> **Given request**: Express these records as a two-column CSV with the header request,answer and one row for each record. Put each request's text and its answer in its own quoted field, replace line breaks with spaces, and leave the pictures out.

> **Records supplied**:
(begin)

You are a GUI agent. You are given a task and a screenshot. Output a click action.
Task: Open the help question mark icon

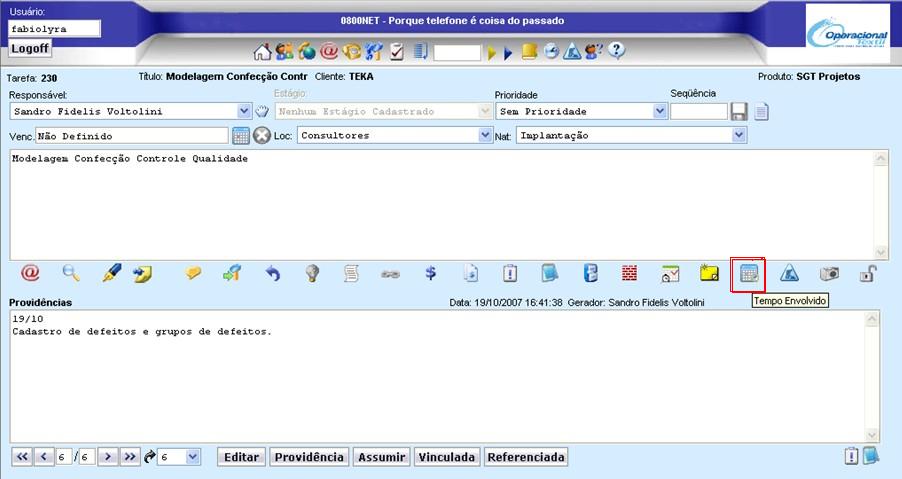click(x=617, y=52)
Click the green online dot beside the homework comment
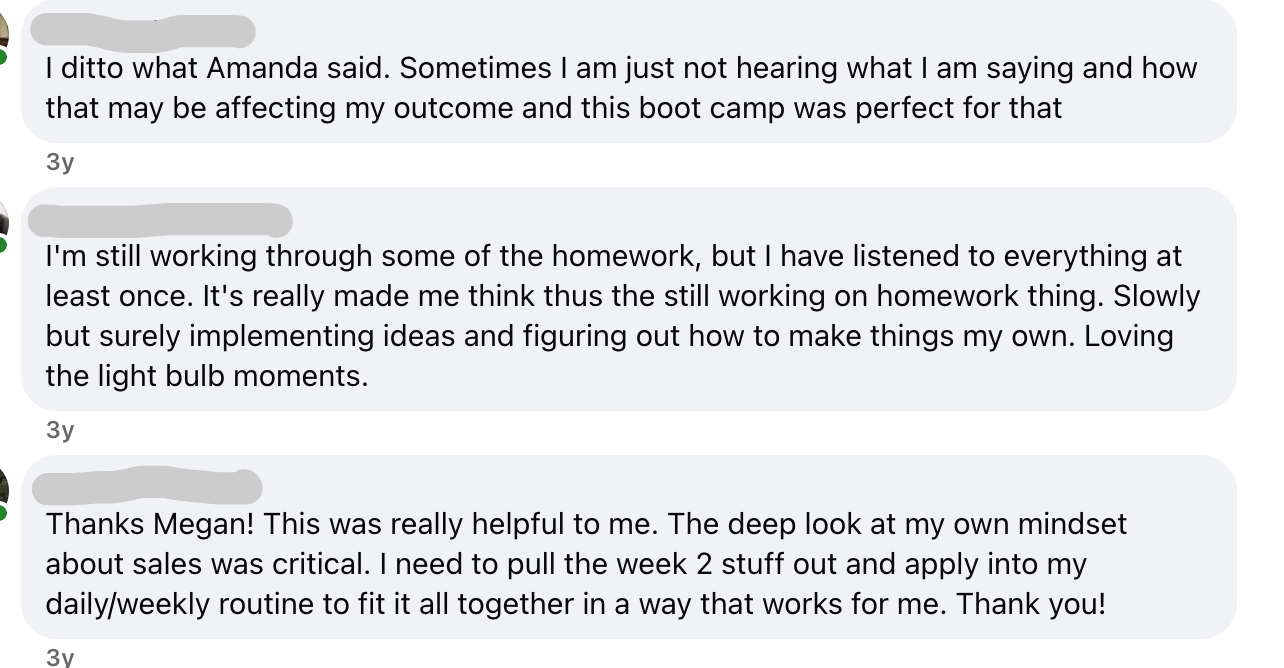The height and width of the screenshot is (668, 1284). 4,246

(end)

> **Result of this task**:
request,answer
"You are a GUI agent. You are given a task and a screenshot. Output a click action. Task: Open the help question mark icon","click(x=617, y=52)"
"Click the green online dot beside the homework comment","The height and width of the screenshot is (668, 1284). 4,246"